After a long period of workflow-induced radio silence, a few updates of interest to Mainers and, perhaps Floridians, New Brunswickers, and some Pennsylvanians as well:
Investigators ding K12 Inc.: K12, the nation's largest online education provider, has been under investigation in Florida over accusations it used unqualified teachers in a taxpayer-financed virtual school there. As I report in today's Portland Press Herald, a draft report has been made public which finds against the company on two of three counts. Testimony to investigators also reflects on the sort of attention -- or lack thereof -- students of the school receive.
K12 has been seeking to operate a virtual charter school here in Maine, but has been rebuffed by authorizers, angering Gov. Paul LePage, who strongly supports their creation. It was at the center of the Sept. 2 Maine Sunday Telegram investigation that won this year's George Polk Award for Education Reporting.
St. Croix alewives free at last: Last summer I reported on the bizarre odyssey of the spring spawning runs of St. Croix River alewives, which had been banned from the sprawling international watershed by an act of the Maine legislature. After many twists and turns -- and reflecting the scientific and economic evidence that the fish help, not hurt the ecosystem there -- a bill ordering the state to open the fishways to the schooling fish has become law, after Gov. LePage chose not to veto it.
Former Press Herald chief Rich Connor accused of stealing $500K from company: The parent company of the paper I work for, the Portland Press Herald, has accused former CEO and editor in chief Rich Connor of essentially stealing over half a million dollars from the paper while it was in precarious financial condition.
Long before I ever expected to work for Maine Today Media, I covered the Press Herald's plight for Maine-based magazines. Connor -- who is being sued by his other former employers, the Times-Leader of Wilkes-Barre, for appropriating another quarter million -- did a lot of damage to journalism as well as the paper's balance sheets. Here's his "no scoops" vision as articulated to me for this 2010 feature in Down East and, for context, a bit about how he left the paper on the eve of its rescue (ultimately to S. Donald Sussman, not Harte and company, as it turned out.)
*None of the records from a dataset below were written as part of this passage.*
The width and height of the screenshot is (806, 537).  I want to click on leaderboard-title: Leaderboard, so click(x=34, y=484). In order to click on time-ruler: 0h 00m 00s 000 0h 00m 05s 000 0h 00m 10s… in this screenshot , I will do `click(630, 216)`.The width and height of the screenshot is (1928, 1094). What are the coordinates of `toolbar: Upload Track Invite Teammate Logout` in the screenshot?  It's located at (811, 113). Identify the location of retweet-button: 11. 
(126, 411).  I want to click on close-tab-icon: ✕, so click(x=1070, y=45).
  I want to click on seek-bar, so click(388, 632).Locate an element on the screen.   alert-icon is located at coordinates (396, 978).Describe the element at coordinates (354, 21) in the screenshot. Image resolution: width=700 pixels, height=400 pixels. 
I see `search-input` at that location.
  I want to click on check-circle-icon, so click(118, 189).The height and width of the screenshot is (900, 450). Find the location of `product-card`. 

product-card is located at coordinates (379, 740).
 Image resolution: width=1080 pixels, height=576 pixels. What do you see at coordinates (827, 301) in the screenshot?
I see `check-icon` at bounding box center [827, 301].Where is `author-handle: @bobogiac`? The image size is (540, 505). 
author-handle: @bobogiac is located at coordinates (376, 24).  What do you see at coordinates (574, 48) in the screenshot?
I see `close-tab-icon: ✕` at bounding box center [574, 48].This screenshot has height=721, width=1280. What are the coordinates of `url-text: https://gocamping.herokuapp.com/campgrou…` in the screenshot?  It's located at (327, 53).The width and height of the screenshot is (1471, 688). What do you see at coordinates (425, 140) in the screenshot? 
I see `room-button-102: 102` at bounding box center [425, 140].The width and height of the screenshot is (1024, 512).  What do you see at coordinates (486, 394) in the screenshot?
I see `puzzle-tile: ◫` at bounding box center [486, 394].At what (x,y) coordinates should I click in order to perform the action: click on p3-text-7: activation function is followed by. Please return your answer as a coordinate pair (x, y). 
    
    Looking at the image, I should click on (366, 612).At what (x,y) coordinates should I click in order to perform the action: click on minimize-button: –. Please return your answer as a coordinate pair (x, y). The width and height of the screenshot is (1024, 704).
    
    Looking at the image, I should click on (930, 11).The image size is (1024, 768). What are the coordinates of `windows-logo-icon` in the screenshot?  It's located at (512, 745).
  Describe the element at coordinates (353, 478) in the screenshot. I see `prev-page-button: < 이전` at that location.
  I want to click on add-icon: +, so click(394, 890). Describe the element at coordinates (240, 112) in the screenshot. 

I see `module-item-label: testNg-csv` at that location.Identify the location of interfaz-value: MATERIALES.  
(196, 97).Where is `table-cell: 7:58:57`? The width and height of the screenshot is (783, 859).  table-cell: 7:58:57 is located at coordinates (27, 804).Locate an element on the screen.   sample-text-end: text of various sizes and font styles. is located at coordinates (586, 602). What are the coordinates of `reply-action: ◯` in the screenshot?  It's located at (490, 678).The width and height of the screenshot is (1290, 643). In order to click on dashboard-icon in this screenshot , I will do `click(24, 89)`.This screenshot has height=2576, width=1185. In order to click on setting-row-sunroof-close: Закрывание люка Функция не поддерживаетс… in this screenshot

DePoy-Warren moving from state DEP to Department of Education: For inside baseball people, Samantha DePoy-Warren, the iconoclastic communications chief at the Maine Department of Environmental Protection is redeploying to the Department of Education, where she will take the communications portfolio from David Connerty-Marin. Warren confirmed her last day at DEP is this Friday. Marin said he's switching to another position within the education department.